===== Given entries

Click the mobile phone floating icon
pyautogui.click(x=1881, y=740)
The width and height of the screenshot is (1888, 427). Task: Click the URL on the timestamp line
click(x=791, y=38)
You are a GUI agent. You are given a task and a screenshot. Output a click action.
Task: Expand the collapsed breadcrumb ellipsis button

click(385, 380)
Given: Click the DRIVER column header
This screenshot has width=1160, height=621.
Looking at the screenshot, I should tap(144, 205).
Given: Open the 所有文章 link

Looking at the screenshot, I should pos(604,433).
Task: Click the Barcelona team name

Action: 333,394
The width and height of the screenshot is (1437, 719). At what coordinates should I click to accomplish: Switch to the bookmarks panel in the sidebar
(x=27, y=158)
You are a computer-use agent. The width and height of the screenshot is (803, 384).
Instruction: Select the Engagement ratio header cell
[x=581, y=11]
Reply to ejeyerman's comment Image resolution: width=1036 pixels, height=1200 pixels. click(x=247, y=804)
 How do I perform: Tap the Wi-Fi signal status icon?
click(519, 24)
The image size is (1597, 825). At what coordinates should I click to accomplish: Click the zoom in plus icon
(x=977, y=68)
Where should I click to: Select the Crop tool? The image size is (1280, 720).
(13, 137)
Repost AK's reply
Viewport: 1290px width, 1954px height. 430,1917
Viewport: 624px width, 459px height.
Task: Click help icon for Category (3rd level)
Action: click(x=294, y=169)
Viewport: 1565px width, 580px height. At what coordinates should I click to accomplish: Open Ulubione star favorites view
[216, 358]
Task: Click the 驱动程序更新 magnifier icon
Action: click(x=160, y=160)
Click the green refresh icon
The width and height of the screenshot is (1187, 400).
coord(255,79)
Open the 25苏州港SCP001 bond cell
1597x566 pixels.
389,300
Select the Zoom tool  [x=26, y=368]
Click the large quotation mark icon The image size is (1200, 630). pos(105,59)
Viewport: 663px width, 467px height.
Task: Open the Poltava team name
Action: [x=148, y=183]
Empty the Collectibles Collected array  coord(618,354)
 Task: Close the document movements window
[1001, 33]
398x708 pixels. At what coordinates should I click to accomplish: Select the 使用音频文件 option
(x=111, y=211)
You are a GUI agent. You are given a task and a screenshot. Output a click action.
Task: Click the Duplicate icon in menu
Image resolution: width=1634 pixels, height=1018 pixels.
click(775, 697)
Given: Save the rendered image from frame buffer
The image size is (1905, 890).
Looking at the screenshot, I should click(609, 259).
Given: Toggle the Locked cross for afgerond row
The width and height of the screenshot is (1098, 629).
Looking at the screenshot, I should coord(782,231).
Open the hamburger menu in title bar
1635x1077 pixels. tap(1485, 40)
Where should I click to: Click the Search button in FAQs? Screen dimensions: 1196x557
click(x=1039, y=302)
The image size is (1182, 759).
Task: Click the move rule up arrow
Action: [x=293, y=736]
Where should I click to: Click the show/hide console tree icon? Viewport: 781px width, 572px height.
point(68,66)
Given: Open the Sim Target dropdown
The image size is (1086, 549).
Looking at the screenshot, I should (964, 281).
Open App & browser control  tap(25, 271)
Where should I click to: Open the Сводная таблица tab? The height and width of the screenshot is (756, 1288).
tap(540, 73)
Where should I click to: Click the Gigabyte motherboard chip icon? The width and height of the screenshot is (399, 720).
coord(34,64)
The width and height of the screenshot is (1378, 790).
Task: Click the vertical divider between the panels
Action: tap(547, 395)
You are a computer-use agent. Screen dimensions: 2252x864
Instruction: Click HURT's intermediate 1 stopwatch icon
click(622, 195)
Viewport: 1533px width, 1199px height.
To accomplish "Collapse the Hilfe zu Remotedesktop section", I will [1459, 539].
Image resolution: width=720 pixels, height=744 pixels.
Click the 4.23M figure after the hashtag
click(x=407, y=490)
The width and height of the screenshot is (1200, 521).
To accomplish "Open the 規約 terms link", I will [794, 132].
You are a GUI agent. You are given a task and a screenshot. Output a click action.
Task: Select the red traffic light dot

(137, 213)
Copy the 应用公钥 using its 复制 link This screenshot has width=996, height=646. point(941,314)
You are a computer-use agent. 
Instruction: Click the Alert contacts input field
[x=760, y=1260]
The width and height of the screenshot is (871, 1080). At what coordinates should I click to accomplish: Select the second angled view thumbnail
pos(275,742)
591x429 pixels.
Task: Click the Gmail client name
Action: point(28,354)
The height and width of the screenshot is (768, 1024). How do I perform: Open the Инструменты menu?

==========

Only the lines from the one with "The width and height of the screenshot is (871, 1080)." through the last line above should be restated, word for word.

## Answer to the exercise
The width and height of the screenshot is (871, 1080). At what coordinates should I click to accomplish: Select the second angled view thumbnail
pos(275,742)
591x429 pixels.
Task: Click the Gmail client name
Action: point(28,354)
The height and width of the screenshot is (768, 1024). How do I perform: Open the Инструменты menu?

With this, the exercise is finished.